Et acause qu'il congnoissoit la rigorosité passée luy avoir engendré quelque peu de haine, pour purger la suspeçon des peuples et totallement gaigner les cueurs diceulx, il voulut monstrer que toute la cruaulté qui au paravant avoit esté faicte n'estoit aucunement proceddée de luy, mais de la nature du ministre qui estoit trop cruelle. Et d'autant qu'il congnoissoit bien que la rigueur passee luy avoit engendre quelques inimities, pour la desraciner de leurs fantasies, et les tenir en son amitie par tous moyens, il voulut monstrer, que s'il estoit ensuyvi quelque cruaute, elle n'estoit pas venue de sa part mais de la mauvaise nature de son officier.

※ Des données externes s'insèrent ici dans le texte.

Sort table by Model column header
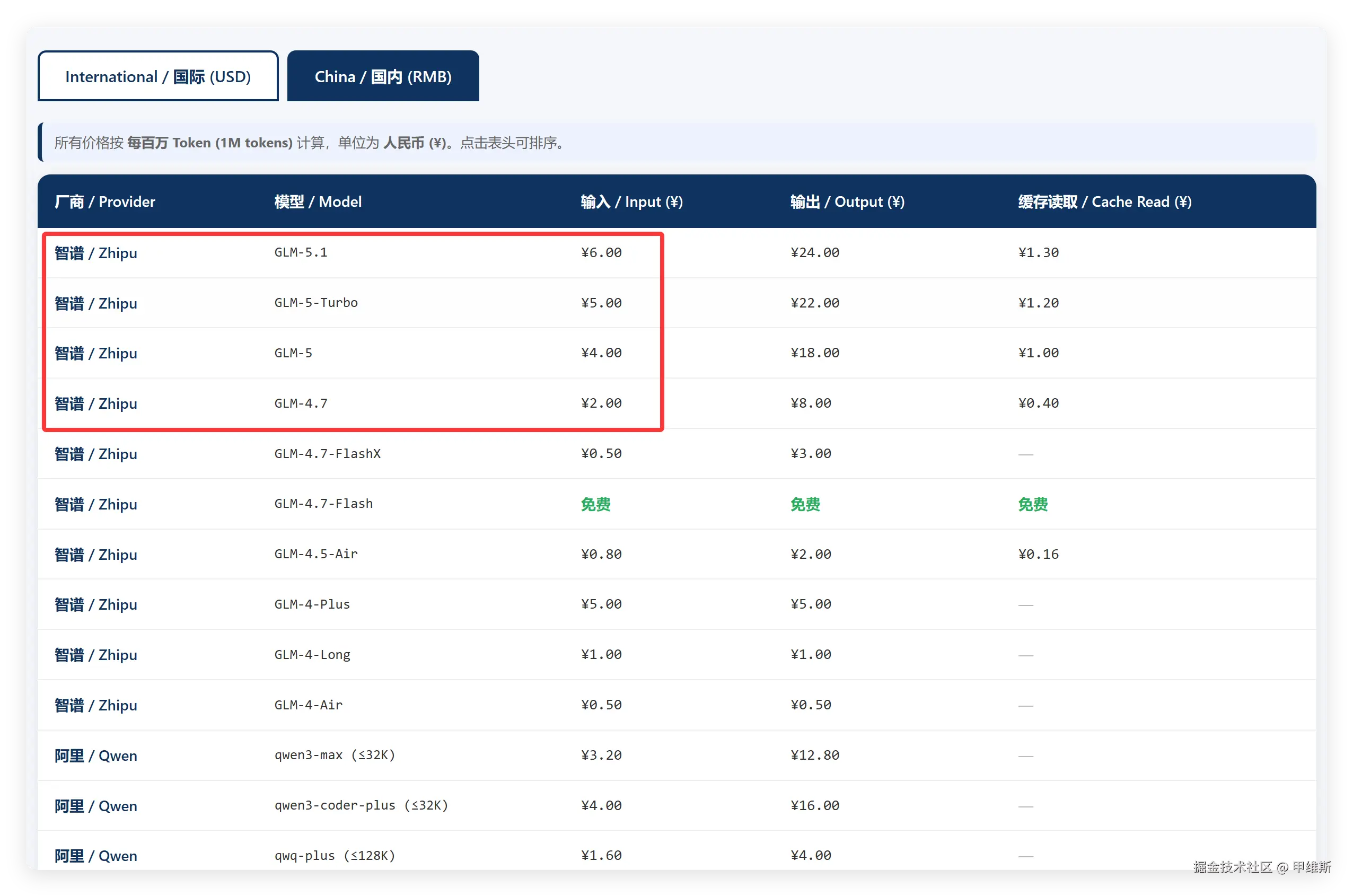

Et parce qu'il congnoissoit les rigueurs passées luy avoir engendré quelque haine, pour purifier ceste maulvaise opinion, et recouvrer la bonne volonté de son peuple, voulut monstrer, que si auparavant la cruauté s'estoit excercée, elle ne venoit point de luy : ainsde l'aigre, et cruelle nature du ministre. Et d'aütant qu'il connoissoit bien que la rigueur passée luy avoit engendré quelques inimitiez, pour la desraciner de leurs fantaisies & les tenir en son amitié par tous moyens, il voulut monstrer, que s'il estoit ensuivy quelque cruauté, elle n'estoit pas venue de sa part, mais de la mauvaise nature de son officier.



Segment 28
Et preso sopra questo occasione, lo fece mettere una mattina in doi pezi a Cesena in sù la piaza con un' pezo di legno et un' coltello sanguinoso a canto: la ferocità del' qual' spettacolo fece quelli popoli in un' tempo rimanere' satisfatti et stupidi.

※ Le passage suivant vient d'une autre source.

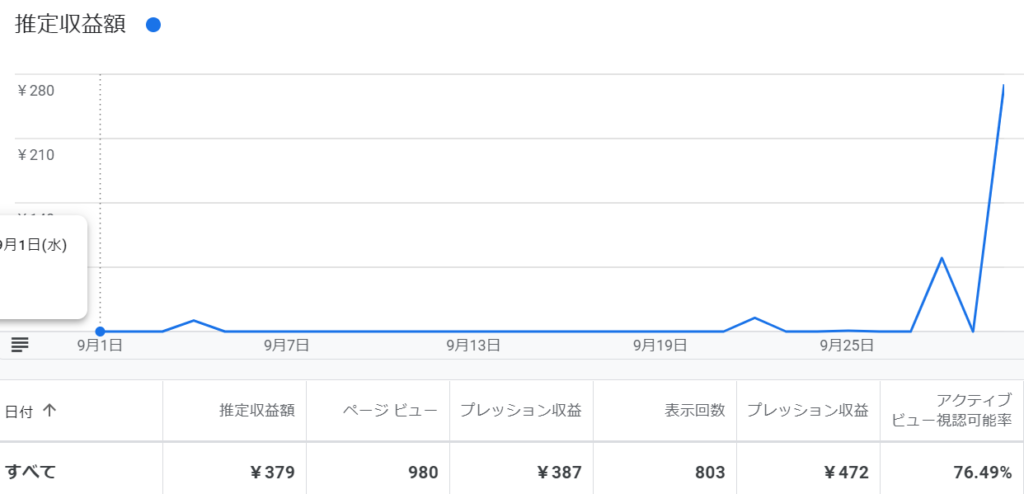
Task: Click the blue legend dot beside 推定収益額
Action: coord(153,26)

Jacques de Vintimille Guillaume Cappel Gaspard d'Auvergne Jacques Gohory
Et après avoir choisy l'occasion bien à propos de mectre son maltalent en exécution, le feist mettre par un matin en deux partz, sur le marché de Césennes avec ung souc de boys, et un large cousteau tout sanglant à costé : dont le regard du spectacle si horrible, en ung mesme instant contenta et estonna lesdictz peuples. Prenant la dessus l'occasion au poil, il feit trencher en deux messire Remi d'Orque au milieu de la place de Cesene, et pres de luy un billot de bois ou pendoit un couteau sanglant la severite duquel espouventable spectacle feit tout le peuple ensemble demeurer estonne, et content. Si bien que prenant occasion sur cela, il luy feit un beau matin couper la teste en la grand place de Cesene. La ferocité, et furie de ce spectacle contenta et espouventa tout a un coup grandement la commune. Prenant là dessus l'occasion au poil, il fit trencher en deux parts messire Remi d'Orque au mylieu de la place de Cesene, & pres de luy un billot de bois où pendoit un couteau sanglant : la severité duquel espouvantable spectacle fit tout le peuple ensemble demeurer estonné & content.



Segment 29
Ma torniamo donde noi partimo. Dico che trovandosi il Duca assai potente et in parte assicurato de presenti pericoli, per essersi armato a suo modo et haver' in buona parte spente quelli armi che vicine lo potevano offendere, li restava, volendo procedere con l'acquisto, el respetto di Francia. Perché conosceva che dal' Re, il qual' tardi s'era avveduto del' error' suo, non gli sarebbe sopportato.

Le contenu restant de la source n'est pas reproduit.